◆ WHAT NEEDS TO BE DONE:
Reproduce each record below exactly as written.

Stored data
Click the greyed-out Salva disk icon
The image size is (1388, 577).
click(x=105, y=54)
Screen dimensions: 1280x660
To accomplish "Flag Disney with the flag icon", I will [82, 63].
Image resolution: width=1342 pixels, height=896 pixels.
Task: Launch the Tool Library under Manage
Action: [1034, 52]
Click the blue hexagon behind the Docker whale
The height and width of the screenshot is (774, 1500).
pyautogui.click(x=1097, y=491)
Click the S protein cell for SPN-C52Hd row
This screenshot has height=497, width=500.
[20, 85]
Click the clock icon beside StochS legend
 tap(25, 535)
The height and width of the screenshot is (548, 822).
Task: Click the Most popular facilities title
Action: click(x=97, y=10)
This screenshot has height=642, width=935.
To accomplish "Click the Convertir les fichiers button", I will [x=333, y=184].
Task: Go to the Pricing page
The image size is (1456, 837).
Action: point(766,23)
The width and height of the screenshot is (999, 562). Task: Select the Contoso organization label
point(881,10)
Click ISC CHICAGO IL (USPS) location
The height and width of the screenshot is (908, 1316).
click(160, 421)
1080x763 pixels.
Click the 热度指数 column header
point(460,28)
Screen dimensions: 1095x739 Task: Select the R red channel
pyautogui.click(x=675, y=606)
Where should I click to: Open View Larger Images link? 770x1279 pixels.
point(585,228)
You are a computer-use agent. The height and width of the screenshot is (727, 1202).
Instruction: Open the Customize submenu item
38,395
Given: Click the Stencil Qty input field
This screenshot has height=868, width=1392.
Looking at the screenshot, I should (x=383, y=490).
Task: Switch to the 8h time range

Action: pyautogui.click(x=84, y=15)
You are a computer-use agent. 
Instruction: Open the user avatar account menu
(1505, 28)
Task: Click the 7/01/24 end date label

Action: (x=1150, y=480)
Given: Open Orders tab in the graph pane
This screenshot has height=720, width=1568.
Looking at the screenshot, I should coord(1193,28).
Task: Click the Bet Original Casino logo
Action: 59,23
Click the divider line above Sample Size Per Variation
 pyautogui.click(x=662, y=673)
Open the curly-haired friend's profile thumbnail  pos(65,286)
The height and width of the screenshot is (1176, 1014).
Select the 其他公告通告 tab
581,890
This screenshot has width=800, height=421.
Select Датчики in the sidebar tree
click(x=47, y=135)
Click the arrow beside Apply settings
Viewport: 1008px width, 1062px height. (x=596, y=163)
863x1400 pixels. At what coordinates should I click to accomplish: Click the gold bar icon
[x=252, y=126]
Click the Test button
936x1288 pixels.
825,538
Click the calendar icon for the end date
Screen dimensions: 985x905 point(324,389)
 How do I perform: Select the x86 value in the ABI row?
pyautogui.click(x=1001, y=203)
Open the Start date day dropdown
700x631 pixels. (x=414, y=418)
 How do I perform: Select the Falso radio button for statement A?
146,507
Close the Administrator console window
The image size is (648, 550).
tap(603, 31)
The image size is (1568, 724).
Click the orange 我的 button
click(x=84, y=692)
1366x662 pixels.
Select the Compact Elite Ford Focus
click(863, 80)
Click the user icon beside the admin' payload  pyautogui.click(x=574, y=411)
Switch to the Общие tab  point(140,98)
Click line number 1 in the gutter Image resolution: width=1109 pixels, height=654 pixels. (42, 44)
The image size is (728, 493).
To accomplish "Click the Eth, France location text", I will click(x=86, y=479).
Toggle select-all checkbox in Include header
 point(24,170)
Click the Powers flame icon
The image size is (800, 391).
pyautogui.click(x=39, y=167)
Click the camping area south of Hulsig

◆ SOLUTION TO THE PROBLEM:
Click the greyed-out Salva disk icon
The image size is (1388, 577).
click(x=105, y=54)
Screen dimensions: 1280x660
To accomplish "Flag Disney with the flag icon", I will [82, 63].
Image resolution: width=1342 pixels, height=896 pixels.
Task: Launch the Tool Library under Manage
Action: [1034, 52]
Click the blue hexagon behind the Docker whale
The height and width of the screenshot is (774, 1500).
pyautogui.click(x=1097, y=491)
Click the S protein cell for SPN-C52Hd row
This screenshot has height=497, width=500.
[20, 85]
Click the clock icon beside StochS legend
 tap(25, 535)
The height and width of the screenshot is (548, 822).
Task: Click the Most popular facilities title
Action: click(x=97, y=10)
This screenshot has height=642, width=935.
To accomplish "Click the Convertir les fichiers button", I will [x=333, y=184].
Task: Go to the Pricing page
The image size is (1456, 837).
Action: point(766,23)
The width and height of the screenshot is (999, 562). Task: Select the Contoso organization label
point(881,10)
Click ISC CHICAGO IL (USPS) location
The height and width of the screenshot is (908, 1316).
click(160, 421)
1080x763 pixels.
Click the 热度指数 column header
point(460,28)
Screen dimensions: 1095x739 Task: Select the R red channel
pyautogui.click(x=675, y=606)
Where should I click to: Open View Larger Images link? 770x1279 pixels.
point(585,228)
You are a computer-use agent. The height and width of the screenshot is (727, 1202).
Instruction: Open the Customize submenu item
38,395
Given: Click the Stencil Qty input field
This screenshot has height=868, width=1392.
Looking at the screenshot, I should (x=383, y=490).
Task: Switch to the 8h time range

Action: pyautogui.click(x=84, y=15)
You are a computer-use agent. 
Instruction: Open the user avatar account menu
(1505, 28)
Task: Click the 7/01/24 end date label

Action: (x=1150, y=480)
Given: Open Orders tab in the graph pane
This screenshot has height=720, width=1568.
Looking at the screenshot, I should coord(1193,28).
Task: Click the Bet Original Casino logo
Action: 59,23
Click the divider line above Sample Size Per Variation
 pyautogui.click(x=662, y=673)
Open the curly-haired friend's profile thumbnail  pos(65,286)
The height and width of the screenshot is (1176, 1014).
Select the 其他公告通告 tab
581,890
This screenshot has width=800, height=421.
Select Датчики in the sidebar tree
click(x=47, y=135)
Click the arrow beside Apply settings
Viewport: 1008px width, 1062px height. (x=596, y=163)
863x1400 pixels. At what coordinates should I click to accomplish: Click the gold bar icon
[x=252, y=126]
Click the Test button
936x1288 pixels.
825,538
Click the calendar icon for the end date
Screen dimensions: 985x905 point(324,389)
 How do I perform: Select the x86 value in the ABI row?
pyautogui.click(x=1001, y=203)
Open the Start date day dropdown
700x631 pixels. (x=414, y=418)
 How do I perform: Select the Falso radio button for statement A?
146,507
Close the Administrator console window
The image size is (648, 550).
tap(603, 31)
The image size is (1568, 724).
Click the orange 我的 button
click(x=84, y=692)
1366x662 pixels.
Select the Compact Elite Ford Focus
click(863, 80)
Click the user icon beside the admin' payload  pyautogui.click(x=574, y=411)
Switch to the Общие tab  point(140,98)
Click line number 1 in the gutter Image resolution: width=1109 pixels, height=654 pixels. (42, 44)
The image size is (728, 493).
To accomplish "Click the Eth, France location text", I will click(x=86, y=479).
Toggle select-all checkbox in Include header
 point(24,170)
Click the Powers flame icon
The image size is (800, 391).
pyautogui.click(x=39, y=167)
Click the camping area south of Hulsig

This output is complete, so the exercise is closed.